* [DOCUMENT TEXT]
-- Begin --

GLENDALE, Ariz. – Now the Connecticut Huskies belong to history, and the legendary champions of the past who must make a space.
Move over, Florida. You’re no longer the last repeat winner. They are.
Move over, UCLA and North Carolina. You were the gold standard for dominant rolls through March. But look at what they just did.
Move over Kentucky. You’re no longer the only No. 1 ranked team in more than two decades to run the table in the tournament. They’re with you.
Move over nearly everyone. Only UCLA and Kentucky now have more titles than Connecticut’s six, and only North Carolina has as many. And the Huskies’ half-dozen have all come in a dizzying parade of trophies. It took Kentucky 49 tournaments to go from its first championship to its sixth. It took North Carolina 61. It’s taken Connecticut 25 — a gusher of titles that only UCLA can match.
“For the past 25 or 30 years,” Dan Hurley said Monday night when they handed him the championship trophy, “UConn’s been running college basketball.”
Facing the most fearsome player in the land from Purdue, nothing had changed for Connecticut. The Huskies took the lead like they always do. They controlled the second half like they always do. They won by double digits like they always do. The 75-60 win over the Boilermakers completed a truly remarkable two-year Connecticut show of force. All 12 NCAA tournament games were won by double digits. In the last 10, they never trailed in the second half. They were behind at 1:36 Monday night. That made a total of 6:22 for the entire 2024 tournament.
🏆 UCONN WINS 2024 TITLE: How it happened
They won the Big East season title. Won the league tournament. They began March on a rampage and never stopped. “We wanted to give everything,” Hurley said, “so we could win absolutely everything.” The average winning margin of 23.3 points is the highest on record since the field went to 64 teams in 1985, passing North Carolina’s 2009 record. It was just behind UCLA in 1967, back when the Bruins needed only four games to win the title. What must it be like, to blow through the NCAA tournament like that?

-- End --

* [MATERIAL SUPPLIED]
-- Begin --

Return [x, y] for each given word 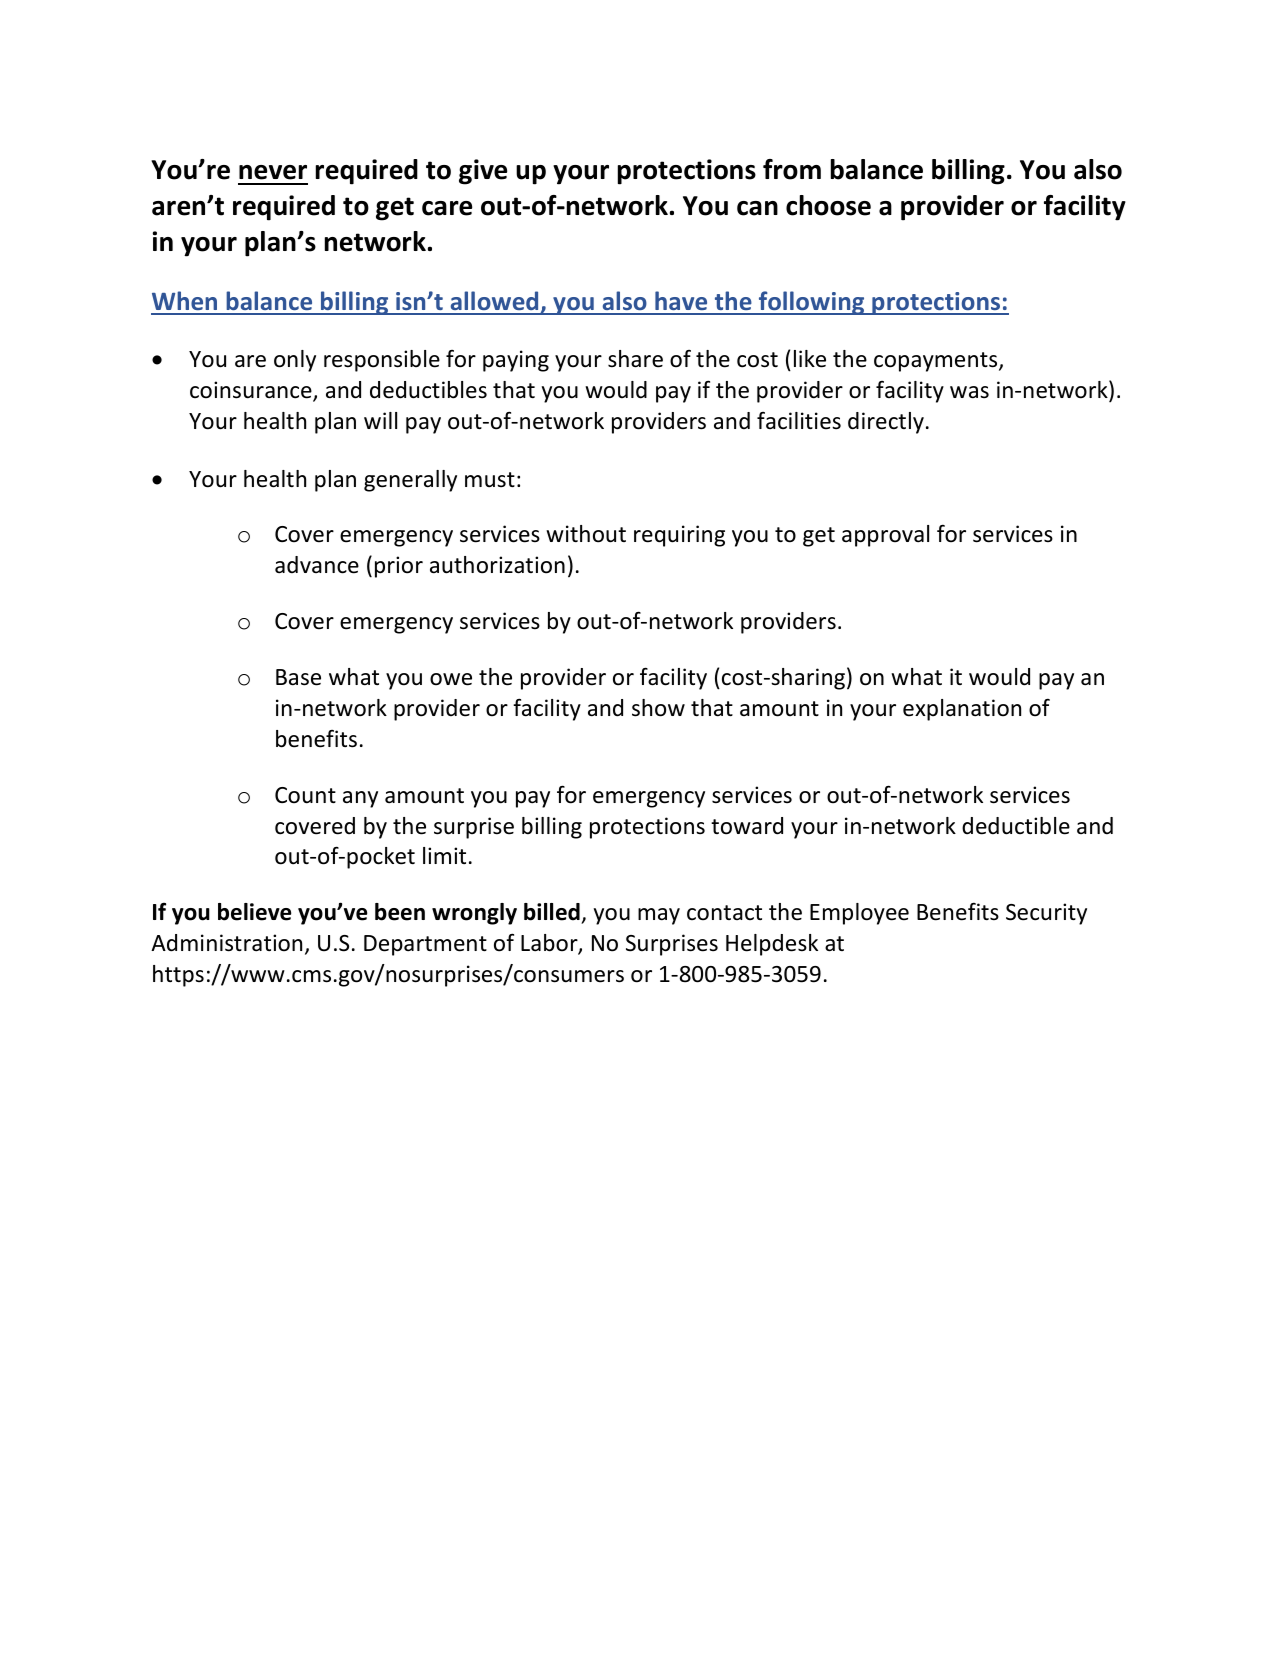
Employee [859, 914]
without [586, 534]
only [295, 361]
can [757, 208]
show [658, 708]
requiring [679, 536]
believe [254, 912]
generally [410, 481]
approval [885, 536]
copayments [937, 362]
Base [298, 677]
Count [305, 795]
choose [828, 205]
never [273, 172]
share [635, 359]
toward [747, 826]
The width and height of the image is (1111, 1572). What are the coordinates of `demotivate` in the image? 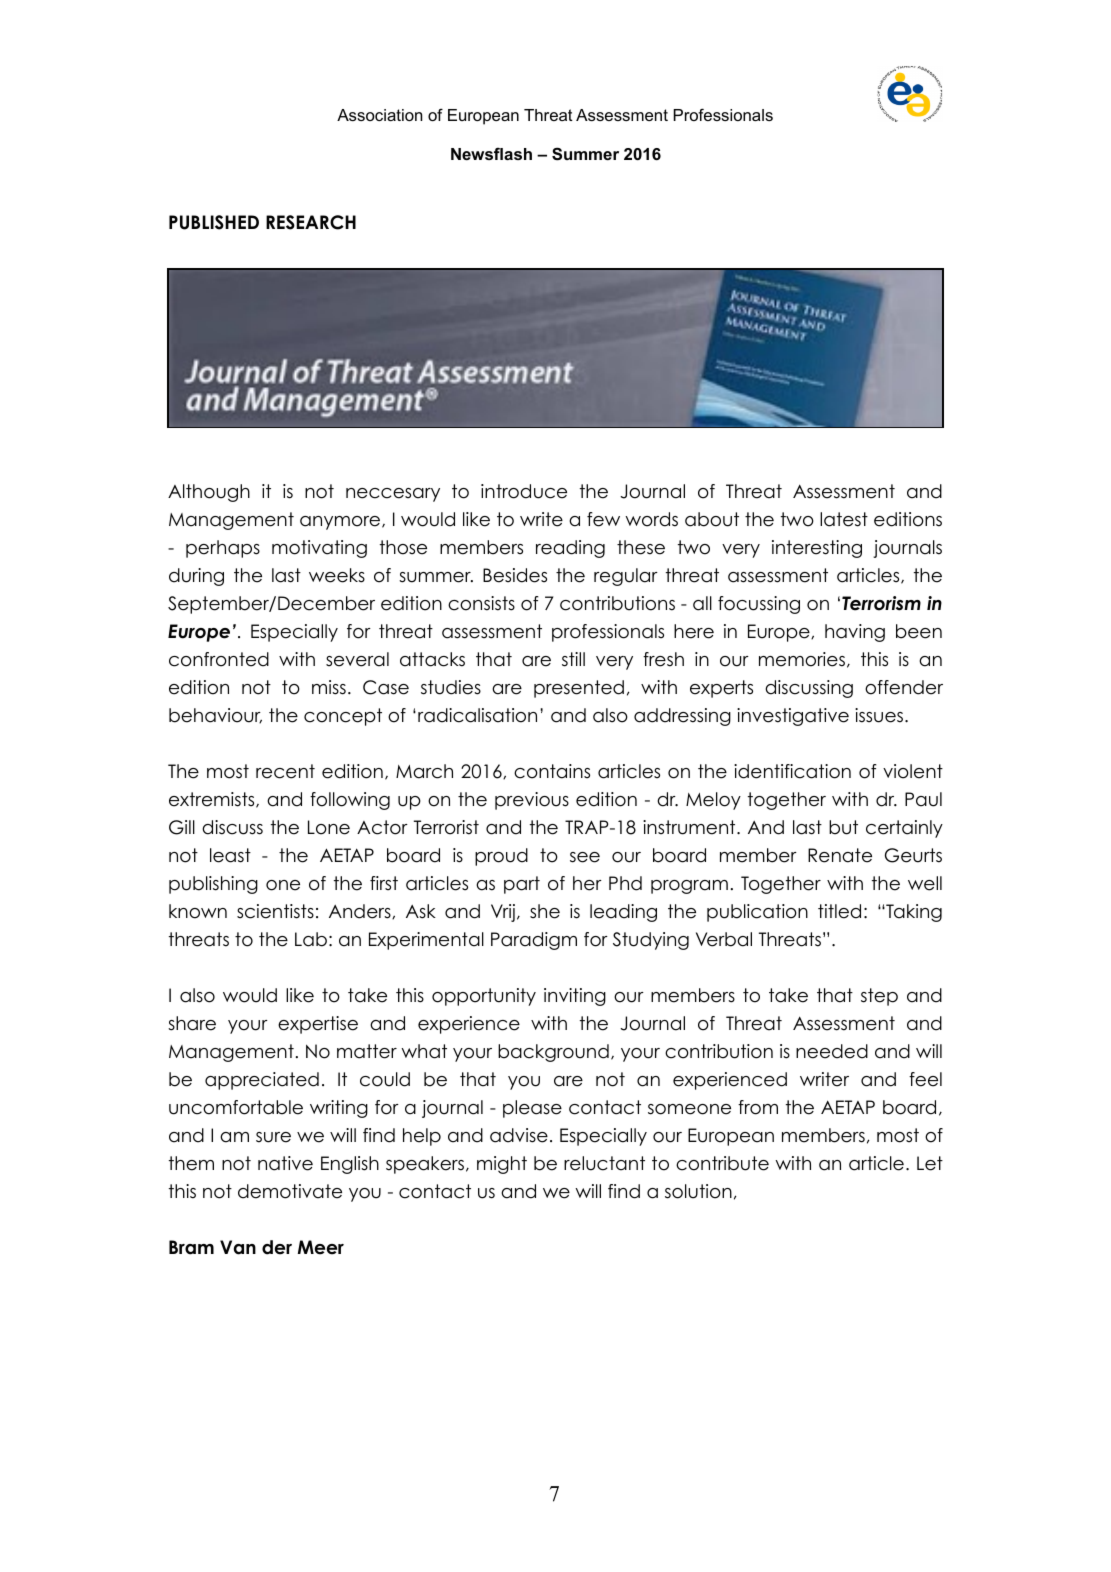 It's located at (290, 1191).
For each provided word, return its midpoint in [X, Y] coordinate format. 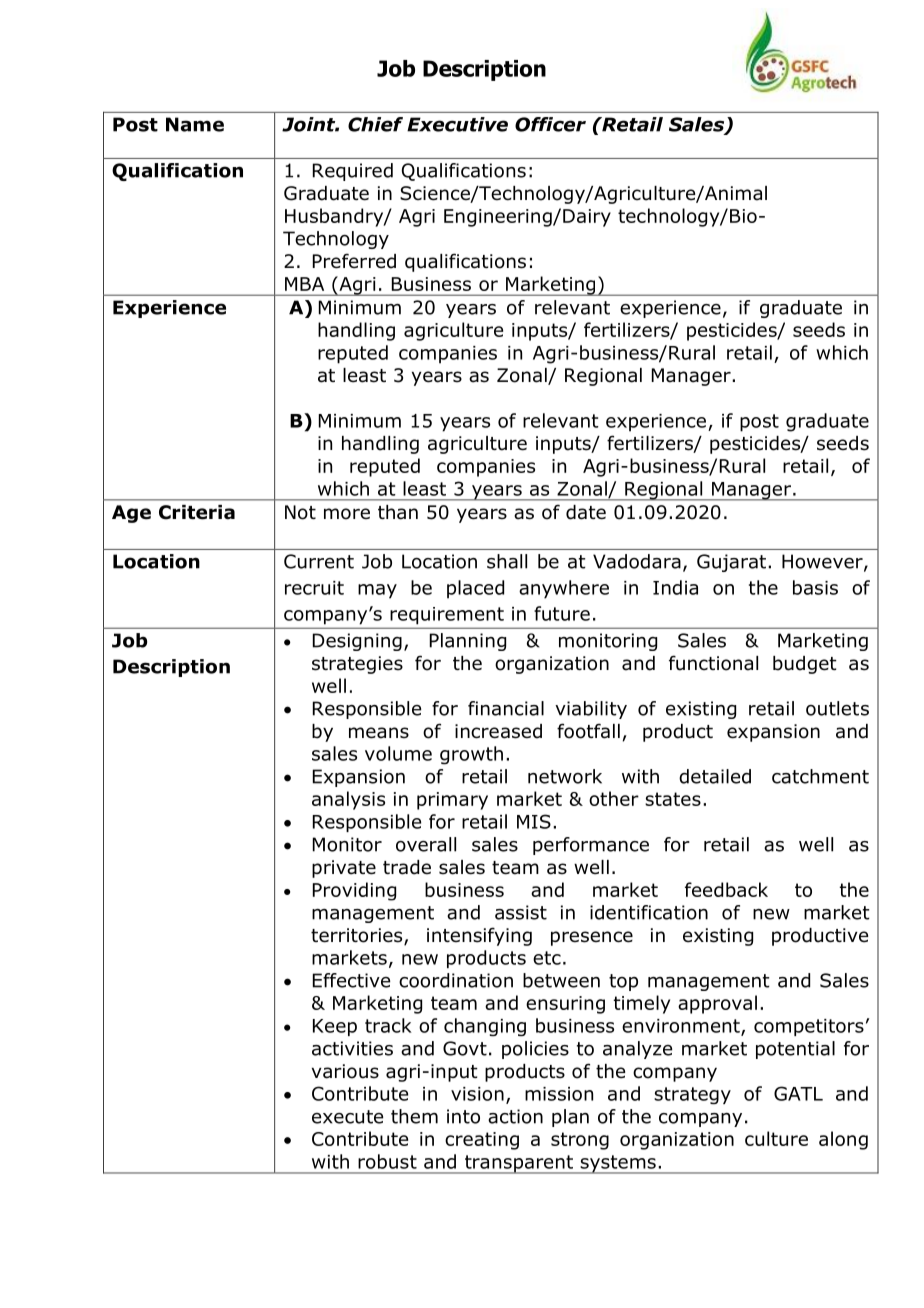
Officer [550, 124]
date [586, 512]
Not [300, 512]
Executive [457, 124]
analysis [348, 800]
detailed [715, 776]
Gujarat [733, 563]
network [565, 776]
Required [353, 172]
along [843, 1140]
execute [347, 1117]
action [515, 1116]
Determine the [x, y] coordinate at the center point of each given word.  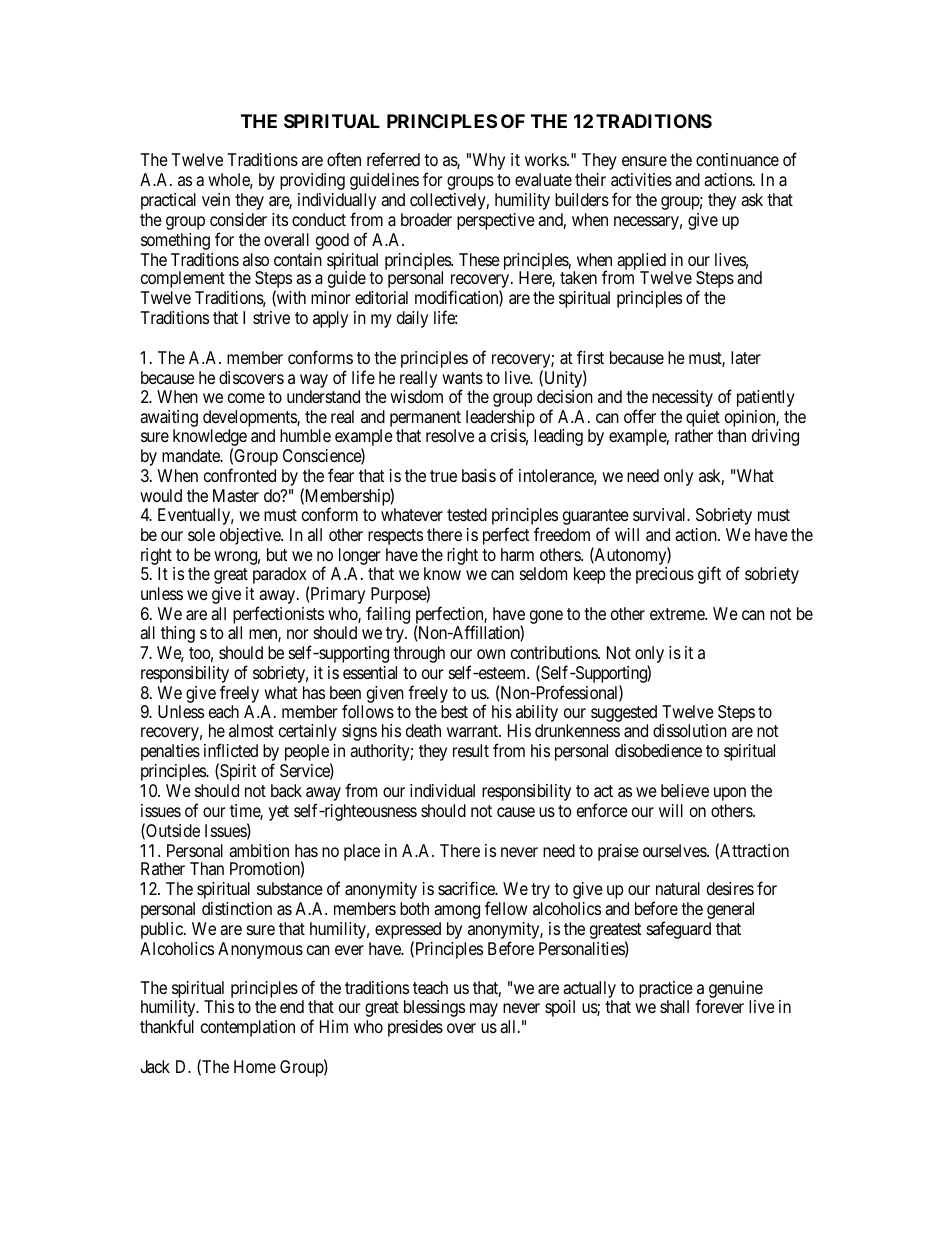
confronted [240, 475]
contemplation [248, 1028]
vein [216, 199]
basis [479, 475]
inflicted [231, 750]
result [471, 750]
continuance [737, 159]
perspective [496, 221]
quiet [703, 420]
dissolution [690, 730]
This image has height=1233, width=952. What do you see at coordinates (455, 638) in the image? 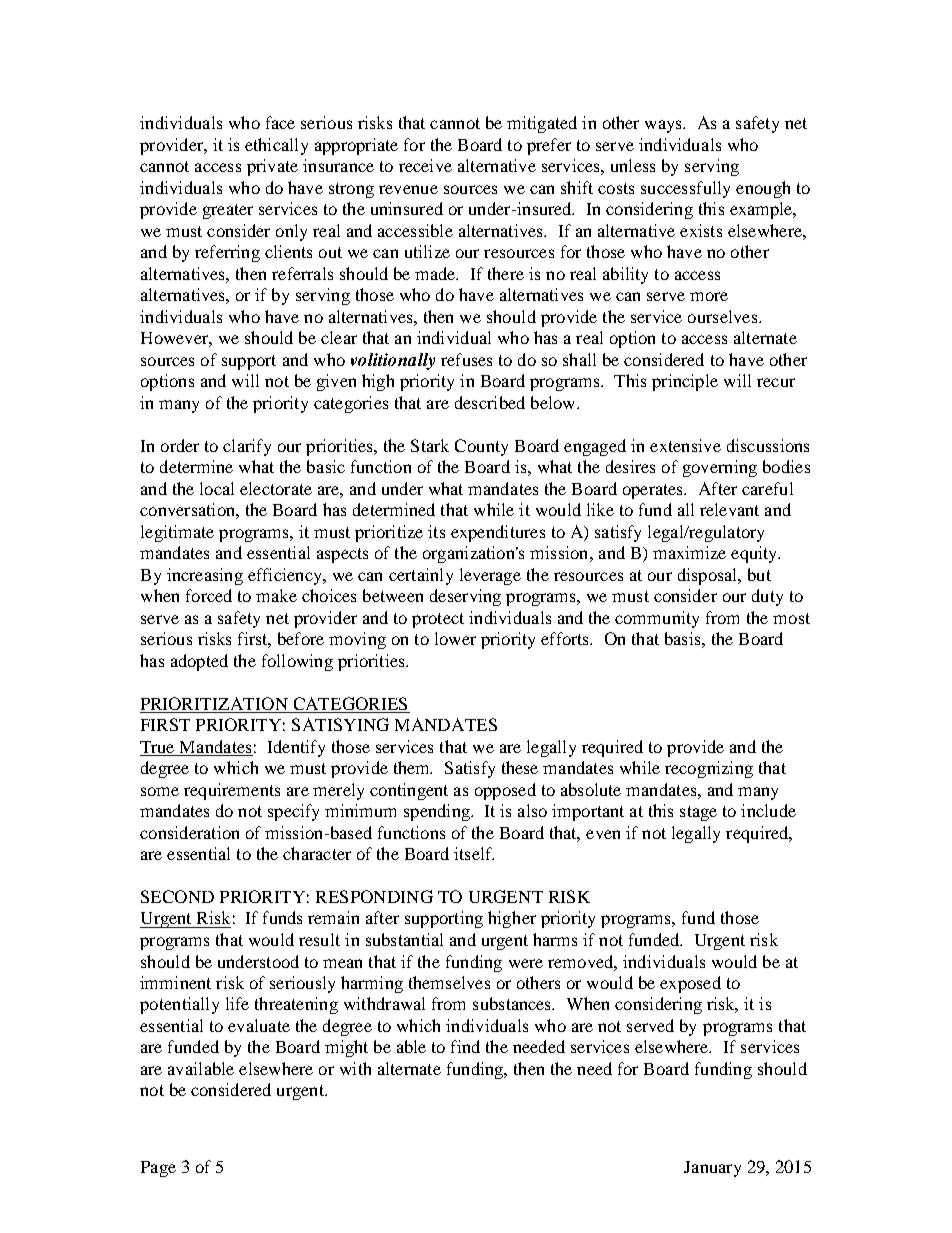
I see `lower` at bounding box center [455, 638].
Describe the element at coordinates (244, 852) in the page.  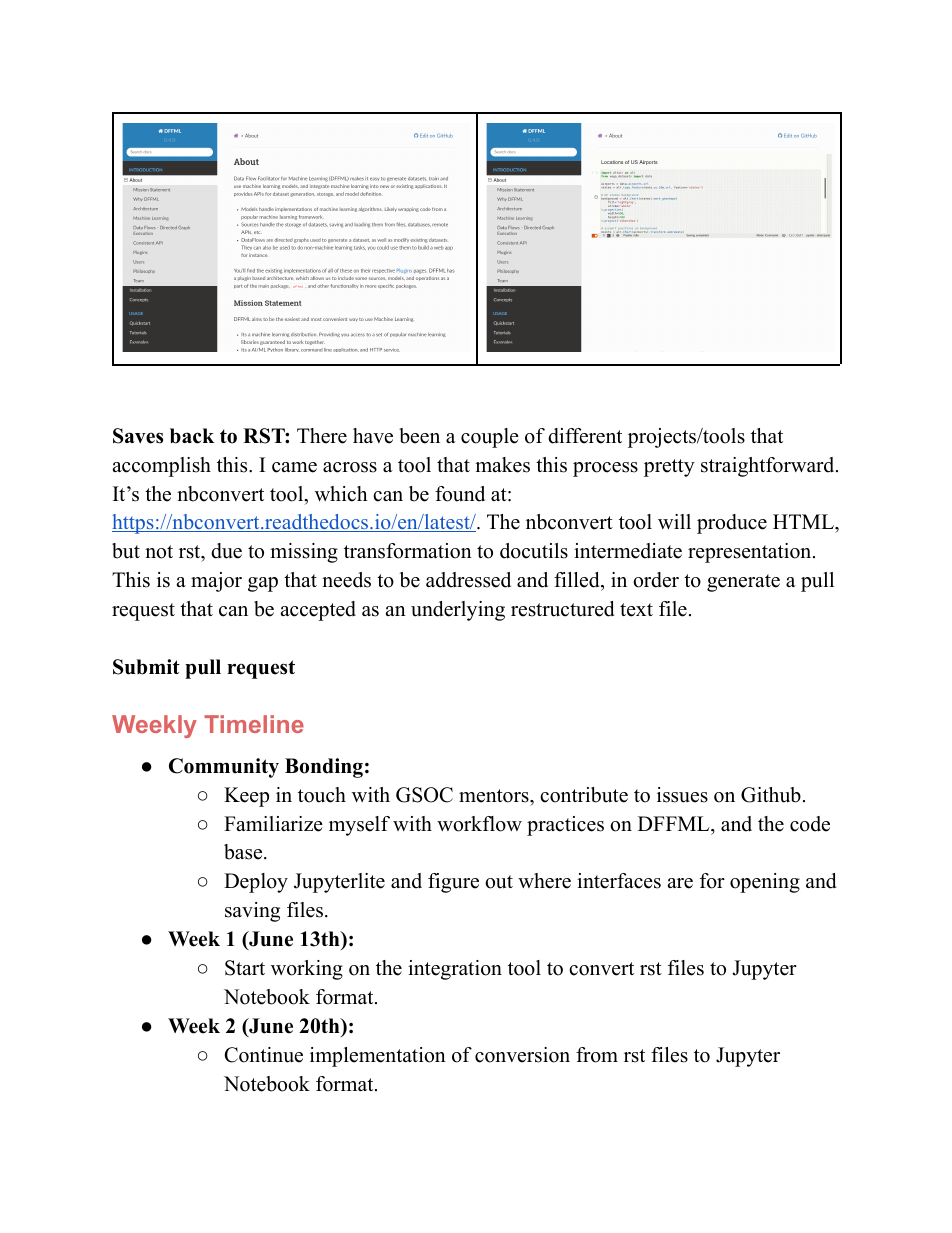
I see `base` at that location.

-- End --

* [REQUIRED WORK]
1. Which college basketball programs does the article on UConn's 2024 title address by name with the words "Move over"? List them all.
2. Does the article on UConn's 2024 title support each statement below? For each, answer yes or no and quote the words that decide it.
(a) Connecticut won all 12 of its NCAA tournament games over the two years by double digits.
(b) North Carolina took 49 tournaments to go from its first championship to its sixth.
(c) The title game against Purdue ended 75-60.
3. Pick up the article on UConn's 2024 title after its last sentence and keep writing it.

* [ANSWERS FOR THE EXERCISE]
1. Florida, UCLA, North Carolina, Kentucky

2.
(a) Yes: "All 12 NCAA tournament games were won by double digits."
(b) No: "It took North Carolina 61."
(c) Yes: "The 75-60 win over the Boilermakers"

3.
“I think it makes the end of the games easier when you don’t have to shoot free throws or get a bucket to seal the deal,” said Cam Spencer, who transferred from Rutgers to Connecticut to have a chance at this very moment, the lone portal addition in this wave. “We just played every possession like it was our last one.
“I think we had a lot of guys who didn’t want to lose tonight. It’s the best feeling of my life.”
Hurley had long said it plainly about his team: “If we play elite offense, elite defense and beat you on the backboard, we’re tough to beat.”
Or lately, impossible. Monday night was Exhibit A. Balanced offense with four in double figures, led by Tristen Newton’s 20. Sound execution with 48 percent shooting and only eight turnovers. Muscle on the boards with a 35-28 edge in rebounding, only the fourth time this season Purdue has been bettered in that department.
And defense. Lots and lots of defense. You say Zach Edey scored 37 points, the most in a national championship in 46 years? Swell. The Huskies didn’t care. “We were willing to single it up (on Edey),” Hurley said. “The games that they’ve lost this year they didn’t get the production from Loyer, Jones, Smith and Gillis. We wanted to take those four guys out. If Zach went for 48 and those other guys didn’t score they didn’t have a chance to win.”
So Edey got his 37. Fletcher Loyer, Lance Jones, Braden Smith and Mason Gillis went a combined 6-for-22 for only 17 points. The Boilermakers had one 3-pointer. One. That’s the fewest in a title game in 13 years. They only took seven attempts.
Offense, defense, rebounding. Connecticut.
“What you see is what you get,” the Huskies’ senior guard said. “Old school.”
Andrew Hurley, the coach’s son.
Even the victims could see that.
“To win the national championship, then to be back in this position, I think there’s a lot of things that come with ultimate success that’s hard to do, what they’ve been able to do,” Purdue coach Matt Painter said. “Everybody defends on that team. You’re not allowed to play if you can’t guard. It’s one of those deals, like old school.”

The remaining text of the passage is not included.